C’est le Diable qui tient les fils qui nous remuent !
Aux objets répugnants nous trouvons des appas ;
Chaque jour vers l’Enfer nous descendons d’un pas,
Sans horreur, à travers des ténèbres qui puent.

Ainsi qu’un débauché pauvre qui baise et mange
Le sein martyrisé d’une antique catin,
Nous volons au passage un plaisir clandestin
Que nous pressons bien fort comme une vieille orange.

Serré, fourmillant, comme un million d’helminthes,
Dans nos cerveaux ribote un peuple de Démons,
Et, quand nous respirons, la Mort dans nos poumons
Descend, fleuve invisible, avec de sourdes plaintes.

Si le viol, le poison, le poignard, l’incendie,
N’ont pas encor brodé de leurs plaisants dessins
Le canevas banal de nos piteux destins,
C’est que notre âme, hélas ! n’est pas assez hardie.

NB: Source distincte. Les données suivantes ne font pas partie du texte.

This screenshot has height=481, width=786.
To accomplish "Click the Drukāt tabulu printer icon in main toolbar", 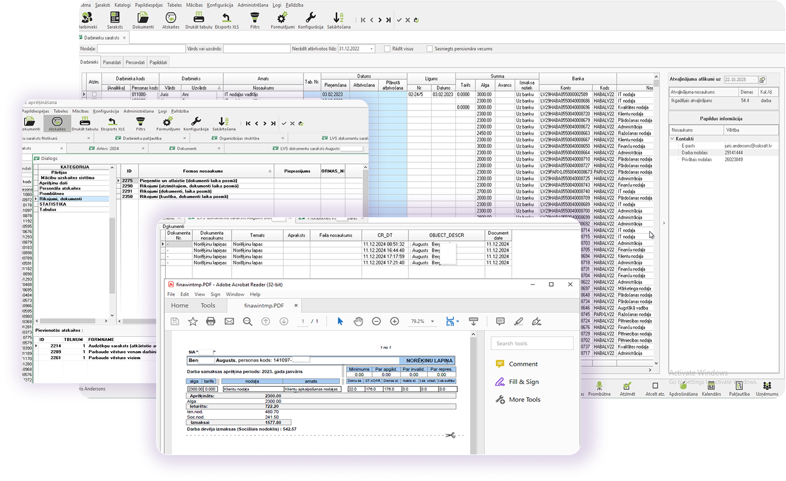I will 199,20.
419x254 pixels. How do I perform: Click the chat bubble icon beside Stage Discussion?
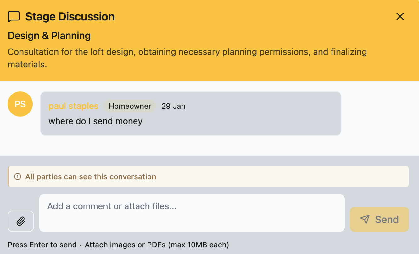(x=14, y=17)
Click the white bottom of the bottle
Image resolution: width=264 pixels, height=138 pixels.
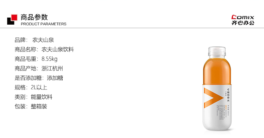pos(217,125)
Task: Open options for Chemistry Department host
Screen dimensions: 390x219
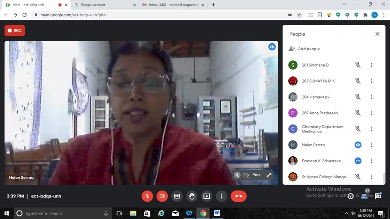Action: 372,129
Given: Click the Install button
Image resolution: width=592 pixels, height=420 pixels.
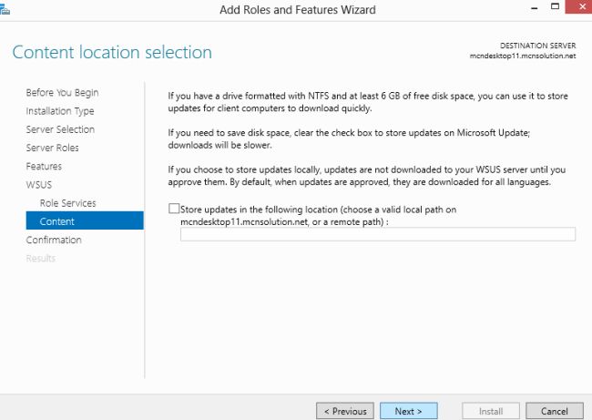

Mais parmi les chacals, les panthères, les lices,
Les singes, les scorpions, les vautours, les serpents,
Les monstres glapissants, hurlants, grognants, rampants,
Dans la ménagerie infâme de nos vices,

Il en est un plus laid, plus méchant, plus immonde !
Quoiqu’il ne pousse ni grands gestes ni grands cris,
Il ferait volontiers de la terre un débris
Et dans un bâillement avalerait le monde ;

C’est l’Ennui ! — l’œil chargé d’un pleur involontaire,
Il rêve d’échafauds en fumant son houka.
Tu le connais, lecteur, ce monstre délicat,
— Hypocrite lecteur, — mon semblable, — mon frère !

C.Baudelaire

Écrit par : Marc | dimanche, 05 avril 2009

Il y a du Ronsard mais aussi du Verlaine pour la fluidité et la musicalité...

Écrit par : Rosa | dimanche, 05 avril 2009

Oh! Mais je ne l'avais pas vu c'uilà!
(Oh Jais le pe valais ma nu luiça!)

Enfin Paul-Jean l'avait técri cre jois, sur l'autrelif... Aussi valai-je lu... Mais la othop piont du outt... Qui est jolitrès elle issau...
Cermi, traimenv'...

Écrit par : tanguy | lundi, 06 avril 2009

Ah puis fleurter, un mot à rêver tout un dimanche, terrible piège! Fuyons! (vabrement)

Écrit par : tanguy | lundi, 06 avril 2009

@Rosa ... oui du Verlaine ... aussi bien entendu (j'espère qu'on en reparlera) J'ai des promesses non tenues qui s'apprêtent à percer le toît de ma maison tant il y en a (donc je n'ose plus promettre ;-) normalement un prochain billet sur Toulet ...(mais pas tout de suite)
Verlaine ! evidemment ! vous faites très bien de nous le rappeler, surtout qu'on l'aime beaucoup, ici le vieux Paul !
merci à vous !

Écrit par : Frasby | lundi, 06 avril 2009

@Tanguy : Merci (il y a des billets cachés comme ça que je laisse au bon soin du lecteur)
(au son boin du treulec ;-)
Par contre je me demande si mes fleurs beiges (plus haut)
ne sont pas des fleurs de ciresiers... (et c'est douleur de l'ognirer)
De quoi faire hurler tous les bonatistes mais ce ne sera pas la première fois que le bonatiste arévé me prendra en flagrant délit
d'ignaritude
(la tehon est mursoi elle est unissamable)
Merci pour vautés guanty moccentiares.
nob roujène à vuos !

Écrit par : Frasby | lundi, 06 avril 2009

@tanguy : j'aime beaucoup votre "fuyons vabrement" qui qui semble venu de 1789
à moins que cela ne vienne de Vable d'iglantène ?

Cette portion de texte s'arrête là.